When not agonizing over his love life, Bully stages recruitment drives, in which his butler performs magic tricks to scare convicts into signing up. (Either the local prisons have been emptied in the confusion, or the translators are using the word ‘convict’ as a synonym for riffraff.)

The magic shows attract Chang Hsien. But not as a recruit. Chang is a much better magician than Bully’s butler. Soon he has taken over the local theater to stage his own magic shows.

His magic shows are astounding. (Trust me on this — even if you don’t want to watch the whole movie, try to catch a clip of one of Chang Hsien’s’ magic shows. You will remember it forever!) Of course, he isn’t in it just for the magic, either. He too has a political agenda. And the first time he and Liu Yin meet, we see sparks that have nothing to do with politics. Or magic.

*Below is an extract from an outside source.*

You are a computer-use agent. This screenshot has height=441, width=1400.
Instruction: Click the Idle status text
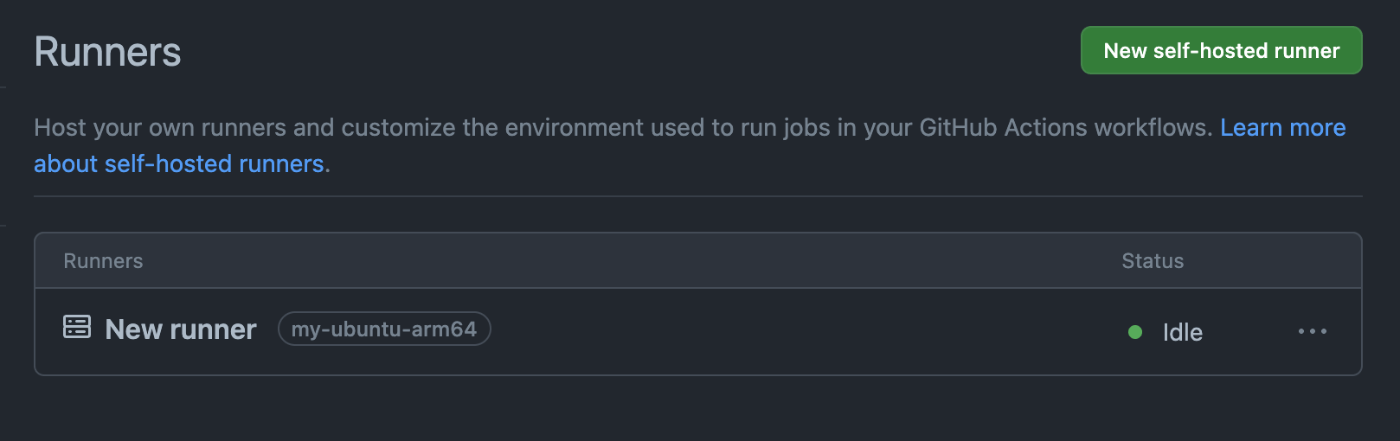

After so much talk of magic and politics and magic, let me to reassure you there’s plenty of action, too. But not like the action you see in an action film, where big guys start throwing punches at every opportunity, with no apparent expectation of resolving anything, just because they’re so manly.

This movie is about clever people, and they don’t invite trouble casually. They always have a reason. Another clever person is Liu Yin’s father who is imprisoned of his own free will – prison being the safest place he can find. He’s discovered a wonderful, dangerous treasure. It’s a manuscript, explaining the techniques for the real magic which has been lurking under the stage magic all along.

I’ll stop here, but not for fear of spoilers. This film is so kaleidoscopic that spoilers are not really possible. You have to see the whole mandala. And it’s on Netflix.

3,000 Years of Longing

Review by Michaele Jordan: We’ll start with the credits, as all movies do (although the credits in this movie were so tiny, I could barely read them on a good-sized TV set). 3,000 Years of Longing was directed by George Miller, who also wrote the screenplay, together with Augusta Gore. They based it on “The Djinn in the Nightingale’s Eye” by A. S. Byatt. It premiered at the 75th Cannes Film Festival on May 20, 2022, where it received a six-minute standing ovation. What? You’ve never heard of a movie getting a standing ovation? Neither had I.

It starts with Alithea (Tilda Swinton) on her way to a conference in Istanbul, saying she’s happy. Even when she is accosted – twice – by persons who might be more supernatural emissaries than strictly human, she’s happy. After all, she’s independent – both emotionally and financially – and engaged in work she loves, the study of stories. Although she is usually quick to pick up on such details, she does not notice that she is, herself, launching into a classic fairy tale.

Visiting a curio shop she finds a bottle. It’s a pretty thing with blue stripes curling up around the sides. It looks like a bud vase, except for the stopper. We know it’s important, because the film zeroes in on it so intently, but it looks nothing at like the traditional brass lamp from the fairy tales. Perhaps it’s a red herring?

But, no, it’s THE bottle, as Alithea learns when she tries to wash it. Enormous plumes of black and red smoke snake around the bathroom. We know it’s the djinn, of course, but he’s so large that only small parts of him are visible in any given frame. It’s some while before we are able to confirm that the part is, as advertised, played by Idris Elba. (He gets smaller later on. As he says, “I try to fit in.”) [Beware spoilers from here on.]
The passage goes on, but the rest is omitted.